Modeling survival (ϕ) and recapture probabilities (p) of 183 adult burrowing owls. AICc: Akaike’s information criterion adjusted for effective sample size, ΔAICc: AICc difference between the current model and that with the lowest AICc value; wi: Akaike’s weight, NP: number of estimable parameters, deviance: relative deviance. Model notation: “+”: parallel variation, additive effect; “x”: interaction; “.” = constant (i.e. no effects considered); “habitat” = different parameters for urban and rural birds; “time” = between year differences.
| Model | Model structure | AICc | ΔAICc | wi | NP | deviance |
|---|---|---|---|---|---|---|
| 1 | ϕ (habitat) | 409.229 | 0.00 | 0.528 | 8 | 392.702 |
| 2 | ϕ (habitat × time) | 411.303 | 2.07 | 0.187 | 17 | 374.985 |
| 3 | ϕ (habitat + time) | 412.345 | 3.12 | 0.111 | 13 | 384.987 |
| 4 | ϕ (habitat × time) | 412.794 | 3.56 | 0.089 | 18 | 374.193 |
| 5 | ϕ (habitat × time) | 414.613 | 5.38 | 0.036 | 14 | 385.040 |
| 6 | ϕ (habitat × time) | 414.754 | 5.52 | 0.033 | 13 | 387.396 |
| 7 | ϕ (habitat × time) | 416.156 | 6.93 | 0.017 | 20 | 372.938 |
| 8 | ϕ (.) | 433.641 | 24.41 | 0.000 | 7 | 419.232 |
| 9 | ϕ (t) | 434.354 | 25.12 | 0.000 | 11 | 411.376 |
Figure 2Estimates of annual survival (mean and 95% CI) obtained for 109 urban and 74 rural adult burrowing owls.
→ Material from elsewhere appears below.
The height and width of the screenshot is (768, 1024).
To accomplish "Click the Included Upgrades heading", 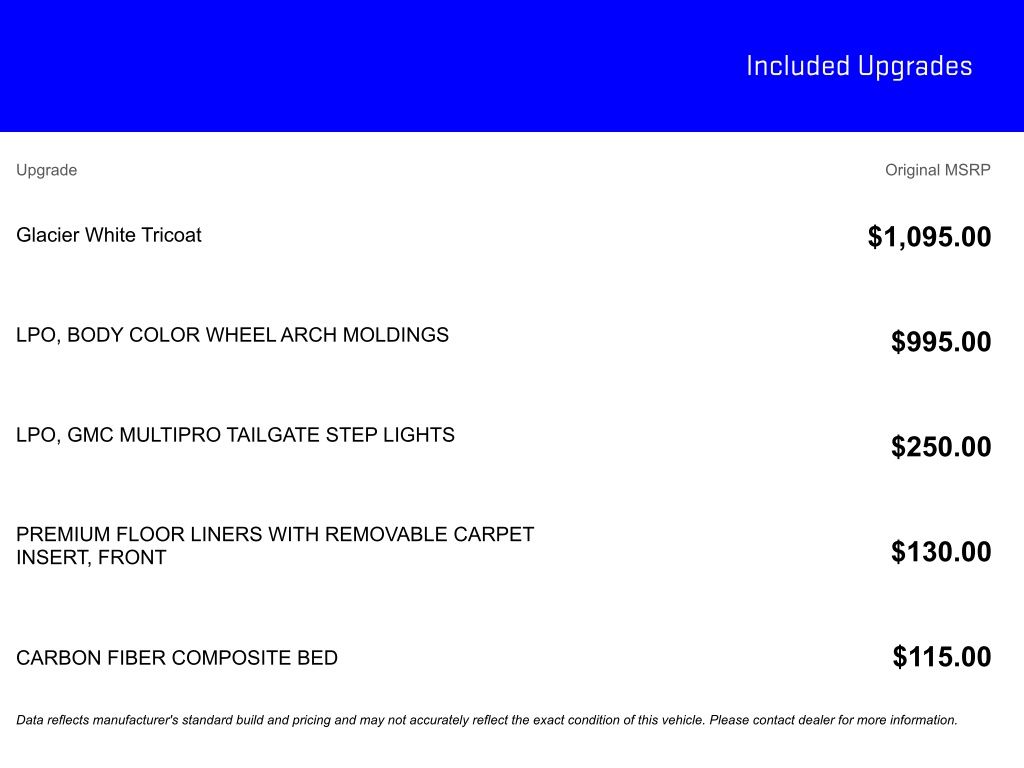I will [x=859, y=67].
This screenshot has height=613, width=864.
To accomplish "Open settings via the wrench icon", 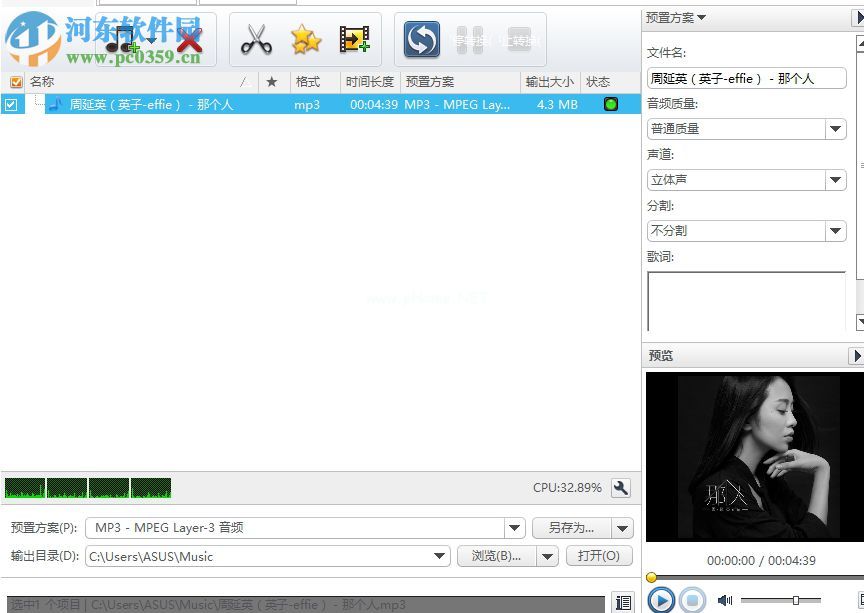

Modeling feather CORT (CORTf) effects on subsequent annual survival (ϕ) of urban (n = 109) and rural (n = 74) adult burrowing owls. In all models, resighting probabilities (p) varied over time and survival after first year of CORTf sampling was considered to be constant over time and different for rural and urban birds. Model notation: “-”: constant (i.e. no CORTf effect); CORTf: linear CORTf effect; CORTf + CORTf 2: quadratic CORTf effect. All other notations as in Table 1.
| Model | ϕ urban | ϕ rural | AICc | ΔAICc | wi | NP | deviance |
|---|---|---|---|---|---|---|---|
| 1a | CORTf + CORTf2 | CORTf | 403.89 | 0.00 | 0.39 | 13 | 376.54 |
| 1b | CORTf + CORTf2 | — | 405.79 | 1.90 | 0.15 | 12 | 380.63 |
| 1c | CORTf + CORTf2 | CORTf + CORTf 2 | 406.07 | 2.18 | 0.13 | 14 | 376.50 |
| 1d | CORTf | CORTf | 406.31 | 2.41 | 0.12 | 12 | 381.15 |
| 1e | — | CORTf | 406.95 | 3.06 | 0.08 | 11 | 383.98 |
| 1f | CORTf | — | 408.33 | 4.43 | 0.04 | 11 | 385.35 |
| 1g | CORTf | CORTf + CORTf 2 | 408.48 | 4.58 | 0.04 | 13 | 381.12 |
| 1h | — | fCORT + fCORT 2 | 409.12 | 5.23 | 0.03 | 12 | 383.96 |
| 1i | — | — | 409.28 | 5.38 | 0.03 | 10 | 388.46 |
Figure 3Distribution of feather CORT (CORTf) concentrations measured in urban (n = 109, black bars) and rural (n = 74, grey bars) burrowing owls.
Overlapped, we show the relationship between CORTf and the estimated immediate survival of urban owls (black line, 95% CI depicted as dashed lines). There was not a significant relationship for rural individuals (see Results).